Memes are not just the captioned images shared on Facebook and Twitter. The original conception of the term was to conceptualize the propagation of propositional and cultural information between human minds. But has human society reached a point where the natural selection of memes has stalled, thereby halting memetic evolution?
Genetic evolution occurs when certain traits (genes) are naturally selected due to their differential fitness in a given environment. Memetic evolution assumes a functionalist conception of beliefs, whereby different beliefs are selected due to the fitness a belief instills on the believer’s behavior. Just as a gene that made a person suicidal would be selected against, so would a meme that made a person suicidal. Memes, like genes, that make a person pursue survival-enhancing behaviors will propagate much quicker and become adopted as elements of a culture.
There are, however, differences in the evolution of memes and genes. Memes can have a more recursive selection pressure – certain memes contain elements of self-reinforcement and/or what I might call xenomemophobia (a fear of other competing memes).
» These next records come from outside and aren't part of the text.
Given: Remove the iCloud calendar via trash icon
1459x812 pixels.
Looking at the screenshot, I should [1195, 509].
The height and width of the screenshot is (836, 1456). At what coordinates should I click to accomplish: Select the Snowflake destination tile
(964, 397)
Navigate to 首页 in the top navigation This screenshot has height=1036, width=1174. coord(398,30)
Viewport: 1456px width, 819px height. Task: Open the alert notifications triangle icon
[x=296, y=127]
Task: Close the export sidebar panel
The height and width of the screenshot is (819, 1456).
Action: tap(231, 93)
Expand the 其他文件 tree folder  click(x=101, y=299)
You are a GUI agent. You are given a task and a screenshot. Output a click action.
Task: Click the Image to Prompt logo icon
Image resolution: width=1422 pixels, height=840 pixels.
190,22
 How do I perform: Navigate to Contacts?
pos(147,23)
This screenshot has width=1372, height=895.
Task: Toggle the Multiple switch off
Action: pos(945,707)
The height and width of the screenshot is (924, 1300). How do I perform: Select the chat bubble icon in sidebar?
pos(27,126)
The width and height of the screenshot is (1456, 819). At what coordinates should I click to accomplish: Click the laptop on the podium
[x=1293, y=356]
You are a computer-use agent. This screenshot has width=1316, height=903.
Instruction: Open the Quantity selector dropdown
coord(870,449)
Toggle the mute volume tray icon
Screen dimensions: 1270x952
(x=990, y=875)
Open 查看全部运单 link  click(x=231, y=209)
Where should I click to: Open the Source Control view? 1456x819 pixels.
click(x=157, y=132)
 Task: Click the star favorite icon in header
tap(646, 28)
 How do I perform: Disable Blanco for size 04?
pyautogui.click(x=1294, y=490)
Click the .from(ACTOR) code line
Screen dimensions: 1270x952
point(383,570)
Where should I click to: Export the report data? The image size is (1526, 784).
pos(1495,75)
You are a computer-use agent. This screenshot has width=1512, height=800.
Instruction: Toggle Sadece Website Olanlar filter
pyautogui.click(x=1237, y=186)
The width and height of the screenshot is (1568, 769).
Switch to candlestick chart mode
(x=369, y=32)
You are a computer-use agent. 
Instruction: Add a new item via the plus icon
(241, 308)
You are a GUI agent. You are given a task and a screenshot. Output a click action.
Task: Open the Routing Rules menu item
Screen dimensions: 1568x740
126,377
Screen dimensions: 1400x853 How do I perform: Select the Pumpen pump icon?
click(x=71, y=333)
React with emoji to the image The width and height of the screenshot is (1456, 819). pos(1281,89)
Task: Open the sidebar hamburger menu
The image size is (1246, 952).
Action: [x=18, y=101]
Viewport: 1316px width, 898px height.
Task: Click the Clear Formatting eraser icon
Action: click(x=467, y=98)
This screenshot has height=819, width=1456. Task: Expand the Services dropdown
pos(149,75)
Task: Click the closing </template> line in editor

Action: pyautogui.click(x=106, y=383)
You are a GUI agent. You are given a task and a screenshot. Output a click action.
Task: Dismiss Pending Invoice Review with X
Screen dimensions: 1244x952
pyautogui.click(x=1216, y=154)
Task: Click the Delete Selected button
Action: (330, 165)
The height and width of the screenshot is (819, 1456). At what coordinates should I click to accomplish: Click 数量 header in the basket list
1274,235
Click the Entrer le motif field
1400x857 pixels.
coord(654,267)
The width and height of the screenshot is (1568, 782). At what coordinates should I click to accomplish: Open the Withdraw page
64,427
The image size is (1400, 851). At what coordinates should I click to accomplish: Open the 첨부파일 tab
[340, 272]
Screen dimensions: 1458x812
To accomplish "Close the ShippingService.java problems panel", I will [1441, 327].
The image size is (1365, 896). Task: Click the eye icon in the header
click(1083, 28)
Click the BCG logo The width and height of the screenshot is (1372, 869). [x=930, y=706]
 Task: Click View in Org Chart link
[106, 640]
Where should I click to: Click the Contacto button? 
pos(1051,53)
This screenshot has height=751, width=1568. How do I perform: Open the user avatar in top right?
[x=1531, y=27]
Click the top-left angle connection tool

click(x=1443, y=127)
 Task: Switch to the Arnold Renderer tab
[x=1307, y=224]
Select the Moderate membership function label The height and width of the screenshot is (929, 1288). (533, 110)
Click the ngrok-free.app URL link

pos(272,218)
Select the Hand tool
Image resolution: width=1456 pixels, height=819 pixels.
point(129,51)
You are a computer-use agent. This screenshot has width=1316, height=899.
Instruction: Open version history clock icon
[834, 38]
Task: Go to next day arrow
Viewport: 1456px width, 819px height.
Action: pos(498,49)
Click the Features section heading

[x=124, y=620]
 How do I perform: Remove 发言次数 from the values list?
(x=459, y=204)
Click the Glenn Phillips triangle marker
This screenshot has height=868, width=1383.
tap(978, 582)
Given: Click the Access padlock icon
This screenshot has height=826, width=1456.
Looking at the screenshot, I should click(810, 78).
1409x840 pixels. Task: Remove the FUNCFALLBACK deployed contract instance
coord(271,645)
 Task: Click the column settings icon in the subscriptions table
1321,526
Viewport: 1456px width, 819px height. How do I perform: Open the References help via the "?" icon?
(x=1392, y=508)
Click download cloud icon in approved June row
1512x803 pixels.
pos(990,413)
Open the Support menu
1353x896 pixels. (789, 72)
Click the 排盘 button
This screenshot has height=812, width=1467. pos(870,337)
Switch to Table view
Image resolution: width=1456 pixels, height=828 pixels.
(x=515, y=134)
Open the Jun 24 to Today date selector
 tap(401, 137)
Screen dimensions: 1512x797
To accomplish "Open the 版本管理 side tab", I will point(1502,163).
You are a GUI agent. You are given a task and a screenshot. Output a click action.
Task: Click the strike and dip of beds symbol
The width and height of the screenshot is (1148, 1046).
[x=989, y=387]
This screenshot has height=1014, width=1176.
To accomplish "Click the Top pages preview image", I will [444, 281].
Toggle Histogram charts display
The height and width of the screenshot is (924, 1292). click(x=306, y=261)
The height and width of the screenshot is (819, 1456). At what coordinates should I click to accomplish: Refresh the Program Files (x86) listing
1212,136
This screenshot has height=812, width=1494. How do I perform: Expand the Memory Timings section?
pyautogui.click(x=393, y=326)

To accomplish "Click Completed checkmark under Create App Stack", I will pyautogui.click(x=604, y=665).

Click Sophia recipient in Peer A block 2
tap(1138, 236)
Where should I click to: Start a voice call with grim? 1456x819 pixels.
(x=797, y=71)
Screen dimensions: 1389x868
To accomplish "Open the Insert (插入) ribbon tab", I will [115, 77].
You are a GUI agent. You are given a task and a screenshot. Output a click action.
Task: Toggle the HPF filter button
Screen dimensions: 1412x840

The former would be seen in something like the idea of faith, where having no evidence for – or even evidence against – believing something only strengthens the belief, or in conspiracy theories where the lack of evidence is viewed as evidence of how omnipresent the conspiracy is. Xenomemophobia would result in, for instance, the Soviet Union or Communist China, where any beliefs competing against the communist orthodoxy are quickly stamped out by force.
For the purpose of this post, though, I will stick with the analogy of genetic and memetic evolution. In civilized human society, genetic evolution has largely slowed down. The reason for this is that we A) don’t allow people with, for lack of a better term, bad genes succumb to their ailments and B) people with the so-called bad genes are not prevented from reproducing. Thus, all genes are allowed to remain in the gene pool. I’m not making a value judgment on this, but merely pointing out this fact.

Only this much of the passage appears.